TEXTE À LIRE:
Je voudrais aborder rapidement les dispositions antibriseurs, M. le Président. Il y a un bout de chemin de fait et on le reconnaît, mais je veux porter à l'attention de tout le monde que c'est un secteur à la fois très délicat et très important. L'interprétation faite par les tribunaux de telles dispositions, c'est toujours une interprétation restrictive des interdictions, d'où l'importance des trous qui restent. On pense que, cette fois-ci, M. le Président, vu qu'on s'attaque à cette question, la commission devrait suggérer de faire des modifications qui complètent vraiment la vocation de ces dispositions, donc, boucher l'ensemble des trous qui restent.

Quand on regarde cela, au paragraphe a, il nous semble qu'il reste encore la possibilité pour l'employeur de recourir à des gens qui sont ou bien vraiment des bénévoles, ou bien identifiés comme bénévoles, ou des personnes qui ne seraient pas directement embauchées par l'employeur. Un individu pourrait éventuellement servir d'intermédiaire puisqu'il ne serait pas une entreprise ou une personne morale. On pense

qu'il y aurait lieu d'introduire un nouveau paragraphe après le paragraphe a. Prenez note que, dans le texte, au milieu de la page 31, qui concerne le paragraphe a de l'article 109.1, la suggestion que nous avions indiquée doit être rayée. On pense que cela n'atteint pas l'objectif qu'on recherchait. Nous vous demandons d'introduire un nouveau paragraphe qui aurait pour effet d'interdire l'utilisation des personnes non rémunérées ou non directement rémunérées pour remplir les fonctions des salariés. Cela aurait pour effet de colmater une brèche importante.

ENTRÉES FOURNIES:
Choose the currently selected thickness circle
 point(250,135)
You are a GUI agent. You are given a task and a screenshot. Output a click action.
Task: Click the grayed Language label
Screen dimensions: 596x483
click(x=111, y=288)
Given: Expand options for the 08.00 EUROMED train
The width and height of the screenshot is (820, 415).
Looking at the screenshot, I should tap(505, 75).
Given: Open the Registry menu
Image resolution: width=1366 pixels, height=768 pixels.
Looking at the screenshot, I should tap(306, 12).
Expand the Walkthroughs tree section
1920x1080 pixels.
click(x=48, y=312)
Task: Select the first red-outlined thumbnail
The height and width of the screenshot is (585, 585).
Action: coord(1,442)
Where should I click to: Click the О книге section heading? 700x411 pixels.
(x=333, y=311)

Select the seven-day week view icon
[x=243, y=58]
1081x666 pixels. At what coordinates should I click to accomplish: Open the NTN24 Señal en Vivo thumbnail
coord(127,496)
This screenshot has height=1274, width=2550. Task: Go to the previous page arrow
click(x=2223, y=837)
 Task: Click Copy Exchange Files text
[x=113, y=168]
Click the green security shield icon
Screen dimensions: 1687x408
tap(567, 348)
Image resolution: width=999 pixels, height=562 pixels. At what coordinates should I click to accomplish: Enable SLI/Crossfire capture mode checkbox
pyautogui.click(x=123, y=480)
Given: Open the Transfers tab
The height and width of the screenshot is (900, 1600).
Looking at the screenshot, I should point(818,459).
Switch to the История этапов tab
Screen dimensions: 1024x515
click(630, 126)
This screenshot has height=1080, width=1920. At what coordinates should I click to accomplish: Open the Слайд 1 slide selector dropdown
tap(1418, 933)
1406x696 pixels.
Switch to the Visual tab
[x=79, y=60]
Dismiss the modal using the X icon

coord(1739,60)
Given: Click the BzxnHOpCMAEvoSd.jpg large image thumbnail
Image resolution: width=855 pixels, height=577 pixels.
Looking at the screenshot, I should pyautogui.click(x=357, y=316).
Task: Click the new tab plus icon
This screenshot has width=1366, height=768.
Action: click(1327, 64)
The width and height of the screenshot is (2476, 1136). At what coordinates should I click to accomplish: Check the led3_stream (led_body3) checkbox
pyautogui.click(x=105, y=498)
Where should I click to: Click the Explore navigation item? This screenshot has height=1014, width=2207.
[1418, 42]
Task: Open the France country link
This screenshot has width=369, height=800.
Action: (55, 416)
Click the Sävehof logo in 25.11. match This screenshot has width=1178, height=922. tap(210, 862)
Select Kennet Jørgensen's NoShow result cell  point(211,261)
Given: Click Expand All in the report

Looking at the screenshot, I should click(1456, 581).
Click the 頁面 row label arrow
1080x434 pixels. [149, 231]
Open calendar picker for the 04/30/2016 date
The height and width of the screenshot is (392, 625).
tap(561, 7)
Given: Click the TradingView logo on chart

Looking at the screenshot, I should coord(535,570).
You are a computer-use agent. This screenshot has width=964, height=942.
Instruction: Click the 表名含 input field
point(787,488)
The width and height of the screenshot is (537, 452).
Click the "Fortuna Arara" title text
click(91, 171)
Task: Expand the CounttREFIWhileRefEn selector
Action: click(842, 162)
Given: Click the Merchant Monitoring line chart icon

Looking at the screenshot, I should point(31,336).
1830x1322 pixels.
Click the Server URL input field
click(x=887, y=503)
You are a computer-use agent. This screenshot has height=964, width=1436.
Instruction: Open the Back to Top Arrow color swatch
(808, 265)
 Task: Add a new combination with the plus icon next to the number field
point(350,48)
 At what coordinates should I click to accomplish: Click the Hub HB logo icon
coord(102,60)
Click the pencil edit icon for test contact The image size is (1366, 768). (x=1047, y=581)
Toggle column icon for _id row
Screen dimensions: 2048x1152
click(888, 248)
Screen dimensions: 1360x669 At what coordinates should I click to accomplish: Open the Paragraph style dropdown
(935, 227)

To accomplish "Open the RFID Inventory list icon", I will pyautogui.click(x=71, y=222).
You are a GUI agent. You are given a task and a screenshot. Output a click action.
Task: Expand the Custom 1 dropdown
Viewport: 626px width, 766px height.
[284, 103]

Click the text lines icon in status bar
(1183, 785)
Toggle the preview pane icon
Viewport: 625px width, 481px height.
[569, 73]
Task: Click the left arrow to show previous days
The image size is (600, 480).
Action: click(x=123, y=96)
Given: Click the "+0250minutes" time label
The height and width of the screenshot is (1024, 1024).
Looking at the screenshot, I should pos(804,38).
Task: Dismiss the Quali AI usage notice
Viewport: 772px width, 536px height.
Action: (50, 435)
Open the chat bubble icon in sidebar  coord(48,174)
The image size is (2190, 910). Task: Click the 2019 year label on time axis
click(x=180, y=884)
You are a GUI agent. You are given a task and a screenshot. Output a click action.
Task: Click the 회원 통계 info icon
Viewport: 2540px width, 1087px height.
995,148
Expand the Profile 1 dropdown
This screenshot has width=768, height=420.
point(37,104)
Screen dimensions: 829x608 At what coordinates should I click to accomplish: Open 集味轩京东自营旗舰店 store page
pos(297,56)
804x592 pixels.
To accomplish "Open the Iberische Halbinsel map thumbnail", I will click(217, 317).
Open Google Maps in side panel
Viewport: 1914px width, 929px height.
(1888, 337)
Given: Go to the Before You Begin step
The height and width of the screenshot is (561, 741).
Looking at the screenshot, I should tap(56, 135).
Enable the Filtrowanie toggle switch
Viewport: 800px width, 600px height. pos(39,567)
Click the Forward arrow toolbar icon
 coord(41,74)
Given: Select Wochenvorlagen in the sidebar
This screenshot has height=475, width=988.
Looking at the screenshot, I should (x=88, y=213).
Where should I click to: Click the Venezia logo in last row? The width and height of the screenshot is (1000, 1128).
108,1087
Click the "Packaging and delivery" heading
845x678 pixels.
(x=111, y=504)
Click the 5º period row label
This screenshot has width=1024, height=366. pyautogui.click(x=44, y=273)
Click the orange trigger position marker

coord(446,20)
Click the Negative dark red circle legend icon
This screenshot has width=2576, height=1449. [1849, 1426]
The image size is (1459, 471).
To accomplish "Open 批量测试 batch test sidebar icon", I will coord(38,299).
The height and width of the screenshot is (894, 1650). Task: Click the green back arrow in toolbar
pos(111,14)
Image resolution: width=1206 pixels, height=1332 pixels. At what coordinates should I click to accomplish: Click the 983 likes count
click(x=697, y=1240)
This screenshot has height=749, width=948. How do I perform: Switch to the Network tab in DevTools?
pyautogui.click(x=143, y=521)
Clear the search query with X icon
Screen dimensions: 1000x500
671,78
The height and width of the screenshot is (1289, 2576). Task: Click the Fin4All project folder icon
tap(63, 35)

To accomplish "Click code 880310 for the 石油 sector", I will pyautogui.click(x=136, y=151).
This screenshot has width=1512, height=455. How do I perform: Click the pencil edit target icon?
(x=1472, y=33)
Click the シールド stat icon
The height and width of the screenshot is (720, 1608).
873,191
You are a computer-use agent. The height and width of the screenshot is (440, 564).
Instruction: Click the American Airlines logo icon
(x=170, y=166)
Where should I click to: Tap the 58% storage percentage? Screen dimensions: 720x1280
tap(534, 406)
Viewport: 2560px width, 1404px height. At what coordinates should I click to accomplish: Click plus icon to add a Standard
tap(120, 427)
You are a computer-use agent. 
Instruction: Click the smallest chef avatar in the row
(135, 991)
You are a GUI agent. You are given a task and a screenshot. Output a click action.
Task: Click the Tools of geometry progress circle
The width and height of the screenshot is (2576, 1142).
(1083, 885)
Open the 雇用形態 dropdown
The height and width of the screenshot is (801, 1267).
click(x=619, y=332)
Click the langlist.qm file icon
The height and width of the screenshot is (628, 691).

CONSIGNE A: Modifiez le passage de l'extrait allant de « qu'il y aurait » à « une brèche importante. » en remplaçant « brèche » par « faille ».
CONSIGNE B: Dans l'extrait, relevez les catégories de personnes énumérées dans la phrase commençant par « Quand on regarde cela » comme pouvant encore être utilisées par l'employeur.
CONSIGNE C: D'après l'extrait, dites si chaque affirmation est exacte, en citant les mots décisifs : (i) l'orateur souhaite conserver la suggestion figurant au milieu de la page 31 ; (ii) les tribunaux interprètent de façon restrictive les interdictions ; (iii) le nouveau paragraphe proposé viendrait après le paragraphe a.
Appuyez-vous uniquement sur l'extrait, sans tenir compte de la liste.

RÉPONSE A:
qu'il y aurait lieu d'introduire un nouveau paragraphe après le paragraphe a. Prenez note que, dans le texte, au milieu de la page 31, qui concerne le paragraphe a de l'article 109.1, la suggestion que nous avions indiquée doit être rayée. On pense que cela n'atteint pas l'objectif qu'on recherchait. Nous vous demandons d'introduire un nouveau paragraphe qui aurait pour effet d'interdire l'utilisation des personnes non rémunérées ou non directement rémunérées pour remplir les fonctions des salariés. Cela aurait pour effet de colmater une faille importante.

RÉPONSE B:
- des gens qui sont vraiment des bénévoles
- des gens identifiés comme bénévoles
- des personnes qui ne seraient pas directement embauchées par l'employeur

RÉPONSE C:
(i) Non : « la suggestion que nous avions indiquée doit être rayée ».
(ii) Oui : « c'est toujours une interprétation restrictive des interdictions ».
(iii) Oui : « introduire un nouveau paragraphe après le paragraphe a ».